Such a spot offers so few attractions to the class who are able to choose a location for themselves, that there are no resident gentry in the place. Those who own the property, live away from it. There are no large good houses offering a contrast to the surrounding poverty; no wealthy people who may be asked to lend a little help to their poorer neighbours. One in every fourteen of the whole population of the parish are paupers. Surely such a spot offers few inducements for its selection as a place of permanent abode. Yet here, some years since, came a hopeful, zealous, hard-working man, who seeing and feeling the wants of the neighbourhood, went single-handed to work to see what good in tentions, backed by perseverance, could do in a hand to hand fight with poverty, ignorance, dirt, neglect, and crime.

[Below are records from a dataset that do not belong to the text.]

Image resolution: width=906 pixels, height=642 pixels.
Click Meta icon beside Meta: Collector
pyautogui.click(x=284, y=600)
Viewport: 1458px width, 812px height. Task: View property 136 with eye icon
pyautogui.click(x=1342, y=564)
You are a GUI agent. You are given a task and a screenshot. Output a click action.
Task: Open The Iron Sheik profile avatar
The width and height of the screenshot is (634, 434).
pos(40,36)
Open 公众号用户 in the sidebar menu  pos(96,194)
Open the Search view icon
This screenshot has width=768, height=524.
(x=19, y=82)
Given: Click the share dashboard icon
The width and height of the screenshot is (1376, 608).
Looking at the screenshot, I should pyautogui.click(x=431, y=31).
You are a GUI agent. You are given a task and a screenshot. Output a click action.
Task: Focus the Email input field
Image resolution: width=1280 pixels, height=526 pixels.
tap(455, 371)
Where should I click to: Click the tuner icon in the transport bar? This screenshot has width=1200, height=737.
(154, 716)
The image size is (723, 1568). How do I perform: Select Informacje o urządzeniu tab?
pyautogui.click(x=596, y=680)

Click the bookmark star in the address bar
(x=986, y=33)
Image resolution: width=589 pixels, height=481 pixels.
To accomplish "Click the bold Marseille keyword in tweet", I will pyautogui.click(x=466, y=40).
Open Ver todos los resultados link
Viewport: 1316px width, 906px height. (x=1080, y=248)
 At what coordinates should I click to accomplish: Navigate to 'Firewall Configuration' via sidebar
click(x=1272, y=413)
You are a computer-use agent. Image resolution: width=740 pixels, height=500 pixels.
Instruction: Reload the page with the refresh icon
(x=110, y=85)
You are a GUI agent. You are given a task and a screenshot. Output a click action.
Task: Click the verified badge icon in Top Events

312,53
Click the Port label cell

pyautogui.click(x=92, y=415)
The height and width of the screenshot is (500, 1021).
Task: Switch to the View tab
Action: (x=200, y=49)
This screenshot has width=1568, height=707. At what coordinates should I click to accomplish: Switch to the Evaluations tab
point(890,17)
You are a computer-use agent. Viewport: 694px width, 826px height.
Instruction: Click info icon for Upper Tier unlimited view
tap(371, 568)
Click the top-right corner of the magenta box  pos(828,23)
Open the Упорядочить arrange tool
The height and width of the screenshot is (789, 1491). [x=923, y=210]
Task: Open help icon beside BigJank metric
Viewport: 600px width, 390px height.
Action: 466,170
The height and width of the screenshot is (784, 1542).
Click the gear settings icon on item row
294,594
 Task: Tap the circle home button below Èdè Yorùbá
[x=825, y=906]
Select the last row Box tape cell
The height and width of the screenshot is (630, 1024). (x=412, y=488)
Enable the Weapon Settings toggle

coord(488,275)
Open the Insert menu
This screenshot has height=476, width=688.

Twenty years ago, the then rector of St. George's-in-the-East was a Doctor of Divinity of the old school, whose pride it was to leave the world at large, and his own parish in particular, just where he found it. The dust and the modes of past times should, he thought, be preserved inviolate, and hence, though ignorance stalked through his parish unchallenged, save by the feeble efforts of one small charity school [Raine's Charity, endowed in the last century], he lived quietly on, untroubled by any idea that popular knowledge should be promoted among the flock of a London rector. The patronage of the living was the gift of his college, and with him it was a religious duty to leave things as they were. The world let him live quietly, why should he disturb the world?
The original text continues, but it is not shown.